*WORK ITEM*: Write down exactly the lines of the listing below, beginning with the one containing "Terms and Conditions (315, 1246)" and closing with the final line.

*DATASET CONTENT*:
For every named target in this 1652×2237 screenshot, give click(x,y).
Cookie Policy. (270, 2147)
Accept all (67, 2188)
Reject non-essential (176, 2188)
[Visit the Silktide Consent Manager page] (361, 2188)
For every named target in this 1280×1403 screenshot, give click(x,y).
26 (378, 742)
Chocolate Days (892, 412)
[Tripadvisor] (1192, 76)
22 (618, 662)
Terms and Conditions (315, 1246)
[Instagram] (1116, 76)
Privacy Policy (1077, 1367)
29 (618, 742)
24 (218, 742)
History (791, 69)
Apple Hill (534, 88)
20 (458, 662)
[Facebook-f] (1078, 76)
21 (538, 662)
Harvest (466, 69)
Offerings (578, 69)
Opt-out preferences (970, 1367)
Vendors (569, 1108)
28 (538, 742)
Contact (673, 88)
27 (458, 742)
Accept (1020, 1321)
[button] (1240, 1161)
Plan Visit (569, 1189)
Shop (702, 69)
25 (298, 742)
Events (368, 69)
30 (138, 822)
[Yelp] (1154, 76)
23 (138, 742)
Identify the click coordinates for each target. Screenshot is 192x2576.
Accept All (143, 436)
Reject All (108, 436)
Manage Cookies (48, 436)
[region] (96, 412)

*WRITTEN ANSWER*:
Terms and Conditions (315, 1246)
[Instagram] (1116, 76)
Privacy Policy (1077, 1367)
29 (618, 742)
24 (218, 742)
History (791, 69)
Apple Hill (534, 88)
20 (458, 662)
[Facebook-f] (1078, 76)
21 (538, 662)
Harvest (466, 69)
Offerings (578, 69)
Opt-out preferences (970, 1367)
Vendors (569, 1108)
28 (538, 742)
Contact (673, 88)
27 (458, 742)
Accept (1020, 1321)
[button] (1240, 1161)
Plan Visit (569, 1189)
Shop (702, 69)
25 (298, 742)
Events (368, 69)
30 (138, 822)
[Yelp] (1154, 76)
23 (138, 742)
Identify the click coordinates for each target. Screenshot is 192x2576.
Accept All (143, 436)
Reject All (108, 436)
Manage Cookies (48, 436)
[region] (96, 412)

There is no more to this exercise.